GCP – Power up your data analysis: The Data Science Agent now supports BigQuery ML, DataFrames, and Spark
We recently announced AI-first Colab Enterprise notebook experience in BigQuery and Vertex AI to help you simplify and transform your data science and analytics workflows. Colab Enterprise notebooks come with a built-in Data Science Agent to accelerate your data science development with agentic capabilities that facilitate data exploration, transformation, and machine learning modeling. With nothing but a simple prompt, the agent generates a detailed plan for your workflows – from data loading and cleaning to model training and evaluation.
Today, we’re introducing powerful new features in the Data Science Agent to further simplify and scale your analytical journeys, especially with large and open-format datasets.
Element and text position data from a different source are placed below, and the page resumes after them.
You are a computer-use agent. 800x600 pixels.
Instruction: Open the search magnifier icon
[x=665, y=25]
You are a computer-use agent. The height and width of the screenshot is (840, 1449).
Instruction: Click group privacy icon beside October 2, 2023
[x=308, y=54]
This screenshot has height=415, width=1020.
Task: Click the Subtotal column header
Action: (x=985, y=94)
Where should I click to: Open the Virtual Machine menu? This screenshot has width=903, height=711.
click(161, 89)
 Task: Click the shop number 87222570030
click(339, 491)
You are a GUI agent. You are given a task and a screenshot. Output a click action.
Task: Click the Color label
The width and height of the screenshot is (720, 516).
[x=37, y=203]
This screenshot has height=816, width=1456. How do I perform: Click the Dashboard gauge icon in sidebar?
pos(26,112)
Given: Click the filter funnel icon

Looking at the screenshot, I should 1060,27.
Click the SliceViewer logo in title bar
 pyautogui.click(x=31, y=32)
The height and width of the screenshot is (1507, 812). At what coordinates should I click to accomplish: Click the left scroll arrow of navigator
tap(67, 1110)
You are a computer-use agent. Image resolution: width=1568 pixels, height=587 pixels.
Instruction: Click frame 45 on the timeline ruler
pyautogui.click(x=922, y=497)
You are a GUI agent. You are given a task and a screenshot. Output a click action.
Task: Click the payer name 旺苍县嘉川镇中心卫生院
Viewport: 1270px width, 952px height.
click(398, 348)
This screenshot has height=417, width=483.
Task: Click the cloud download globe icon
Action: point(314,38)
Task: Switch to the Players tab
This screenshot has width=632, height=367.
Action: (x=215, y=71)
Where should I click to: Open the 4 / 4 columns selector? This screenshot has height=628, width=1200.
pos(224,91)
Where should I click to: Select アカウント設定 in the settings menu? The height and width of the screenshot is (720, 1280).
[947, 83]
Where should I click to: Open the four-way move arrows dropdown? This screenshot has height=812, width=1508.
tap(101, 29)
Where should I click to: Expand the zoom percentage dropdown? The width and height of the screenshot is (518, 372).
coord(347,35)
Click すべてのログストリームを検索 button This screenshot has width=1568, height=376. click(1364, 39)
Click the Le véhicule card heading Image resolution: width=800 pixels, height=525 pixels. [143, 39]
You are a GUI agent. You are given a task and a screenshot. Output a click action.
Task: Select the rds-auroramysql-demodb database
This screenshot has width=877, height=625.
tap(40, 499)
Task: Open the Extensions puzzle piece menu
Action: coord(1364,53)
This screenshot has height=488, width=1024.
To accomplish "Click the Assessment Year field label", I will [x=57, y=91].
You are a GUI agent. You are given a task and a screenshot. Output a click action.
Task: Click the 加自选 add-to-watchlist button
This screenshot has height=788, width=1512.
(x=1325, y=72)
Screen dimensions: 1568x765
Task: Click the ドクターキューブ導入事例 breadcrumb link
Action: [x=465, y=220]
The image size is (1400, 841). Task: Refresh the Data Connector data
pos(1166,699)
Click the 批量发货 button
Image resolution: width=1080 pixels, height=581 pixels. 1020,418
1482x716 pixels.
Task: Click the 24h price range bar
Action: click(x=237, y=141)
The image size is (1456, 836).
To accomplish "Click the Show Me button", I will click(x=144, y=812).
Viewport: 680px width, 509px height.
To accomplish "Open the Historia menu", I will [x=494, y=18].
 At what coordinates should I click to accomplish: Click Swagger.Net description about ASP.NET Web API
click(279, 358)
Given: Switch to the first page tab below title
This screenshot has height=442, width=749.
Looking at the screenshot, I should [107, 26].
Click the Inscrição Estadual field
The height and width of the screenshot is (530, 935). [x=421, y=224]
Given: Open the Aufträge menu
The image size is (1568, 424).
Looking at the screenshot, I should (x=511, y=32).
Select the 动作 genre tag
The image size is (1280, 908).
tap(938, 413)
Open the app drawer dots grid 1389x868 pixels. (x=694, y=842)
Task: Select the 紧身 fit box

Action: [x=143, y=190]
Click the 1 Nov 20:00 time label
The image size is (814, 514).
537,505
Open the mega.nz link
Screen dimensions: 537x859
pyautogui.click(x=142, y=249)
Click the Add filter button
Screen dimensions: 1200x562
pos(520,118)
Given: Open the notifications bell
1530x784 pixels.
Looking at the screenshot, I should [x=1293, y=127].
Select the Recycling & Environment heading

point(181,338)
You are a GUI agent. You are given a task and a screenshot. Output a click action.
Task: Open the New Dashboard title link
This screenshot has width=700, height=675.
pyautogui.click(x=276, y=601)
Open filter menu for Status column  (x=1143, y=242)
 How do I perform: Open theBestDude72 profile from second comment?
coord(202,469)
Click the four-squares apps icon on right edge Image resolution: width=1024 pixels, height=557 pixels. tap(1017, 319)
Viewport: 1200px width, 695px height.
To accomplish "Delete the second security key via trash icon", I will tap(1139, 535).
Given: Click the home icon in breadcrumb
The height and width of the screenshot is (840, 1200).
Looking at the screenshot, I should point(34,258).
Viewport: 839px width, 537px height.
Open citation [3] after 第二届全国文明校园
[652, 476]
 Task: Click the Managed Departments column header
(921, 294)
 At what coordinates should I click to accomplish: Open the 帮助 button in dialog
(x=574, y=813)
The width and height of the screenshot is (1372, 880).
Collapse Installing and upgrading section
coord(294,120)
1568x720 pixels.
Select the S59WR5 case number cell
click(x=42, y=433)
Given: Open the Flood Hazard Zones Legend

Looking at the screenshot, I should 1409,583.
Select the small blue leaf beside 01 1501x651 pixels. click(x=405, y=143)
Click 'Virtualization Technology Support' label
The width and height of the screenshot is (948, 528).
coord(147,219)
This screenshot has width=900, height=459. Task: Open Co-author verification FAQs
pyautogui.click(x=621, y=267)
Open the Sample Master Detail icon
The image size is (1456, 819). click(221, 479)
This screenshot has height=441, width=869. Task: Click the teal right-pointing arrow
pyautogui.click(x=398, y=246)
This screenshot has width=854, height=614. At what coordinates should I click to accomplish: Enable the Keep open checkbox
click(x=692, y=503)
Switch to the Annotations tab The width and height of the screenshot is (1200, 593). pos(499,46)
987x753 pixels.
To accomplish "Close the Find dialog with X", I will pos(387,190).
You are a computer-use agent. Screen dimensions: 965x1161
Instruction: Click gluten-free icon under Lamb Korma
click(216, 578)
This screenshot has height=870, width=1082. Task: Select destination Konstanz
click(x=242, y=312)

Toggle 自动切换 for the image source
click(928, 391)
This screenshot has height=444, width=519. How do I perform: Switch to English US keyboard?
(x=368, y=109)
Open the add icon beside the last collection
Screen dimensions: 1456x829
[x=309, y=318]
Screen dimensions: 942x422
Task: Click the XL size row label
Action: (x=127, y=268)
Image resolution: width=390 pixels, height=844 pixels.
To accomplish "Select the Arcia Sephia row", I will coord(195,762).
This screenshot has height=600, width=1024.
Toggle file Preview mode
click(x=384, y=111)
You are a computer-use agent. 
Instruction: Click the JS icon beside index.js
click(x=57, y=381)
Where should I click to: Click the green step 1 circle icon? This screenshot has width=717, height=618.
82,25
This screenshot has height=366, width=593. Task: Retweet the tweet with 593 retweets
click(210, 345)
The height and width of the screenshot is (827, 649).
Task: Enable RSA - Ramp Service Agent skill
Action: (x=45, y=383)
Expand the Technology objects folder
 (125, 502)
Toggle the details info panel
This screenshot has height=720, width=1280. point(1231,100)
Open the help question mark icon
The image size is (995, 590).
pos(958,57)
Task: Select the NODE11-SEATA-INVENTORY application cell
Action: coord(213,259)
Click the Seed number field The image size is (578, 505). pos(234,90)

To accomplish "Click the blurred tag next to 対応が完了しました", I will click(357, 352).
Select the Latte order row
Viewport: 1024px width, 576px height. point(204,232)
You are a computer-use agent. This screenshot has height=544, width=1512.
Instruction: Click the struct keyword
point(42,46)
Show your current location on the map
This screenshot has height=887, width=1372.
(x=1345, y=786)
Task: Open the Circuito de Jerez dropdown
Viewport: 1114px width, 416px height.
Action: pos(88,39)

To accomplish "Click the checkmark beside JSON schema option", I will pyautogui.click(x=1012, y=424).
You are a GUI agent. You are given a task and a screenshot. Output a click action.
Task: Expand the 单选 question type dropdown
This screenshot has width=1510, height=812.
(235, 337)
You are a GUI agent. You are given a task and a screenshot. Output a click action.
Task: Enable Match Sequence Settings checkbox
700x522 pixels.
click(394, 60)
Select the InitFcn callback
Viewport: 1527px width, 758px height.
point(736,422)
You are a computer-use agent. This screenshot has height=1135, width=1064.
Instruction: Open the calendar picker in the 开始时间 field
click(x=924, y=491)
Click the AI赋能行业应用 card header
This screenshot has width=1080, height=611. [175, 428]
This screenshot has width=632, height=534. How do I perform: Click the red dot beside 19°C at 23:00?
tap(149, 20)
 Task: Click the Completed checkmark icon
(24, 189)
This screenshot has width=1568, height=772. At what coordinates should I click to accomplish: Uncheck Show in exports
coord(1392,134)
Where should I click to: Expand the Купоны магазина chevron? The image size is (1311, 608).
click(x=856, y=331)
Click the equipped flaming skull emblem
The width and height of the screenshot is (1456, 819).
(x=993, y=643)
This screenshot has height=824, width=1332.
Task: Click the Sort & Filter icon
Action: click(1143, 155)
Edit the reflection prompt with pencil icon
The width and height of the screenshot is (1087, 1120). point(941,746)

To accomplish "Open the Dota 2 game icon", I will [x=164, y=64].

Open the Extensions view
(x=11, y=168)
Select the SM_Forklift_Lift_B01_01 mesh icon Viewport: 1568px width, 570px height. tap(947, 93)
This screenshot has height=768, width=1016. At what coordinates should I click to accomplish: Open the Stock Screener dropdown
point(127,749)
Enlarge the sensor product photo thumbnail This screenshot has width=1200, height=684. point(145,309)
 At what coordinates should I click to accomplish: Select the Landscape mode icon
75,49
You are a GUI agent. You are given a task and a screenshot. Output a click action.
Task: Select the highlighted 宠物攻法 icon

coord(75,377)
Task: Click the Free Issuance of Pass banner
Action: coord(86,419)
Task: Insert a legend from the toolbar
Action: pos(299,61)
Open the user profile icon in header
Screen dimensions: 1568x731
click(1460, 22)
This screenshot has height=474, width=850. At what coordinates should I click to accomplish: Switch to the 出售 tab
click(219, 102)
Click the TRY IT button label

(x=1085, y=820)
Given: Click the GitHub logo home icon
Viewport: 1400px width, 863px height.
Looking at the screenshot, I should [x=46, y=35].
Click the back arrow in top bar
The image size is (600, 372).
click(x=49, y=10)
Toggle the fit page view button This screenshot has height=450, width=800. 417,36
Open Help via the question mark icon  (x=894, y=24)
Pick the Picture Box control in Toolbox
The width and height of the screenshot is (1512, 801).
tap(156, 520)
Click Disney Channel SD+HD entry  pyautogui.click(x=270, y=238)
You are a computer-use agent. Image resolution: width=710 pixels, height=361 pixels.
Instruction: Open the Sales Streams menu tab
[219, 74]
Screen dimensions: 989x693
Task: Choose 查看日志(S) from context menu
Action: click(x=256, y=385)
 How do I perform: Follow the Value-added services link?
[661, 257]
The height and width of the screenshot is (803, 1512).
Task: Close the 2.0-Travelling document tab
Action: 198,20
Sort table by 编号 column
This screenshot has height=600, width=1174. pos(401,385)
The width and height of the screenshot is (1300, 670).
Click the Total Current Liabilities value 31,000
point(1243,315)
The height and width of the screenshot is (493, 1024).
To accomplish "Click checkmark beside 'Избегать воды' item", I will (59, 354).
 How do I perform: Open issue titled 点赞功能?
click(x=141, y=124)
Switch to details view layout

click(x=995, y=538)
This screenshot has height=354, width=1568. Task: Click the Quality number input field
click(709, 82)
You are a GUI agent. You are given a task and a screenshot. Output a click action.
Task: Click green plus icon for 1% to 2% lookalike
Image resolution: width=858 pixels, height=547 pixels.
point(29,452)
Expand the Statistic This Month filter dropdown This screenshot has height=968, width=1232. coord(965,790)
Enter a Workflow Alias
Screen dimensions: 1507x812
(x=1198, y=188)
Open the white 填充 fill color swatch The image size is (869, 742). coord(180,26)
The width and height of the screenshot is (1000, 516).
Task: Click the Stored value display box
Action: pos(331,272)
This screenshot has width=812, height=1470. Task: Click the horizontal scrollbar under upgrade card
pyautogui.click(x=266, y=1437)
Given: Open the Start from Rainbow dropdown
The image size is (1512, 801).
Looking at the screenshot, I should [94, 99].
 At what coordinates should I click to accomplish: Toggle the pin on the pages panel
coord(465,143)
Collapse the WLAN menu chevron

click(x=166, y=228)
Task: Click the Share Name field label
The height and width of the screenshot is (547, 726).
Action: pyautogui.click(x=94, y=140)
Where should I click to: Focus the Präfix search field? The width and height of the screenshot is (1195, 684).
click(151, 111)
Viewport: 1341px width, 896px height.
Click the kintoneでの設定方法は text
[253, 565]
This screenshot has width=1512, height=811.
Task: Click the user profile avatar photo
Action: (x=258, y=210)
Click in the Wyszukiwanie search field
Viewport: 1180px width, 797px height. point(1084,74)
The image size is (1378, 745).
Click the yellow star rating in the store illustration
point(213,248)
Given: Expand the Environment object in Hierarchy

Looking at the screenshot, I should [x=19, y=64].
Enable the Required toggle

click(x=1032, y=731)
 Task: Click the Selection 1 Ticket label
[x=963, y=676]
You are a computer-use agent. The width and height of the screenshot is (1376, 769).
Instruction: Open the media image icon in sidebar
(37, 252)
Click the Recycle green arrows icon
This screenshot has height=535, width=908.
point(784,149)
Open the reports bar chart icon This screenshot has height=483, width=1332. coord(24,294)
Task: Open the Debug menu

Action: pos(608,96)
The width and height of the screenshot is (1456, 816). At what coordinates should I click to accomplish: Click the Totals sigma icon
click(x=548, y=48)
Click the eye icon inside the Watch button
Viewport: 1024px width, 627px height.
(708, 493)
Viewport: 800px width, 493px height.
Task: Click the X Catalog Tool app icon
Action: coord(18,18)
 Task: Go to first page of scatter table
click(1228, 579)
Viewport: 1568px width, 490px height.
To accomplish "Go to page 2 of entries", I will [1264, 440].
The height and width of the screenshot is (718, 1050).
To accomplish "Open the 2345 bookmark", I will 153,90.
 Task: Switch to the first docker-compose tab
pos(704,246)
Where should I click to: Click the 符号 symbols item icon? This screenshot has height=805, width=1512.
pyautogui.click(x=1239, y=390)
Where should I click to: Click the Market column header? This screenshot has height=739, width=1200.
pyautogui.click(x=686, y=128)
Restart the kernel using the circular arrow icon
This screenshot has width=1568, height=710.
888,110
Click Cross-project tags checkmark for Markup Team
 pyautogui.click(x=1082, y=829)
Generate BigQuery ML, BigQuery DataFrames, & Spark
You can now harness the power of BigQuery Machine Learning (ML), BigQuery DataFrames (BigFrames), and Spark for large-scale data processing directly within the Data Science Agent. BigQuery ML and BigQuery DataFrames allow you to scale up data transformation, model training, and inference by running them directly on BigQuery. And with Serverless for Apache Spark, you can perform distributed data processing on large datasets, allowing you to work with data that is too large to fit into memory on a single machine.
To invoke these tools, simply include the following keywords in your prompt:
- For BigQuery ML: use “BigQuery ML”, “BQML”, or “SQL”
- For BigQuery DataFrames: specify “BigQuery DataFrames” or “BigFrames”
- For PySpark: include “Spark” or “PySpark”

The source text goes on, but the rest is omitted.